Architecture Design: System Storage (24)--data consistency and Paxos algorithm (middle)

Source: Internet
Author: User
Tags rounds zookeeper

(Above "Architecture Design: System Storage (23)-Data consistency and Paxos algorithm (above)")

2-1-1. Prapare Preparation Phase

First, there are several data attributes that need to be persisted on the acceptor role:

    • Preparevote holds the maximum voting rounds for the completed voting authorization received by the current acceptor
    • Acceptedvote saves the polling rounds of the current acceptor at the end of the assignment phase
    • Acceptedvalue holds the value assigned to the current acceptor in the assignment phase.

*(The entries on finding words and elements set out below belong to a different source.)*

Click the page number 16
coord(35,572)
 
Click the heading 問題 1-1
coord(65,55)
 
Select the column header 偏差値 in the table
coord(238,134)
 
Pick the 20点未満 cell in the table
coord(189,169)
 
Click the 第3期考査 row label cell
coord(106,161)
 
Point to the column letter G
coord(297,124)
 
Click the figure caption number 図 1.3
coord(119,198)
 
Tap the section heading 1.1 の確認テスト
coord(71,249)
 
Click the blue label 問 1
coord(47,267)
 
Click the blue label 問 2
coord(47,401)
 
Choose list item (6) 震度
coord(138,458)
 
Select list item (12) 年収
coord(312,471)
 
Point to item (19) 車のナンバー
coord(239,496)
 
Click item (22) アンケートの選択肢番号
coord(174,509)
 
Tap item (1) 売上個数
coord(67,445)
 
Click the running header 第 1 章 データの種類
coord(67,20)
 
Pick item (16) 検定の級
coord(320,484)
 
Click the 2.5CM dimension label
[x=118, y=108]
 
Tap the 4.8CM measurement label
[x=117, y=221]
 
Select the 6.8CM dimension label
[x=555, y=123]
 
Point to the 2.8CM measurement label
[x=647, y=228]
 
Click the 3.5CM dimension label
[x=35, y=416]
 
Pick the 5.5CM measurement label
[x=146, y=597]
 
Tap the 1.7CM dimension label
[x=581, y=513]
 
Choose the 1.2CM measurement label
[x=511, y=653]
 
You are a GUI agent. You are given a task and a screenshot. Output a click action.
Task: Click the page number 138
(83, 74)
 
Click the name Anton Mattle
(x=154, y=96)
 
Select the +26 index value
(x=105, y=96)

1, the first stage proposer and acceptor at least one network communication, the main purpose is to determine whether the current polling round of proposed x can be authorized. In other words, based on the principles of acceptor in the preparation phase. Even if you determine that the number value for the current polling round is greater than the value of preparevote recorded in acceptor. The process is very easy, that is, proposer to all acceptor for a new round of voting for the initiation of proposal X. And wait for each acceptor to respond. Of course there will be a time-out, assuming that more than this time has not been acceptor response. Feel that they have been rejected. assuming that more than N/2 + 1 nodes do not respond within the specified time, it indicates that the entire electoral system has found a problem, the abort operation throws an error, and the client is fed the exception information .

2. After receiving this authorization request to initiate a new round of voting operations. Each acceptor starts to infer whether it is sufficient to authorize. The principle of inference is only relevant to preparevote, assuming that the current application's polling round is less than or equal to the Preparevote assignment. To accept authorization, and change the Preparevote property to the current new poll utterly number.

Here is a hidden meaning, the acceptor new authorized polling round number. Must be greater than the value of the previous preparevote.

3, proposer will be responsible for the summary of all acceptor response, and according to the summary of the situation to infer the next operation. Whether Acceptor is authorizing this vote or rejecting the vote, it is best to include the Preparevote, Acceptedvote, and acceptedvalue information recorded in the current acceptor in the response message. This facilitates proposer analysis of why it was rejected by acceptor. Shows the various scenarios that proposer may occur when summarizing the responses of all acceptor:

watermark/2/text/ahr0cdovl2jsb2cuy3nkbi5uzxqvewlud2vuamll/font/5a6l5l2t/fontsize/400/fill/i0jbqkfcma==/ Dissolve/70/gravity/southeast "alt=" here to write a picture descriptive narrative "title=" ">

Of course, there is a situation of three, is more than (including) N/2 + 1 acceptor nodes in the specified time without feedback results, this situation directly determine the Paxos system crashes, so do not further discussion.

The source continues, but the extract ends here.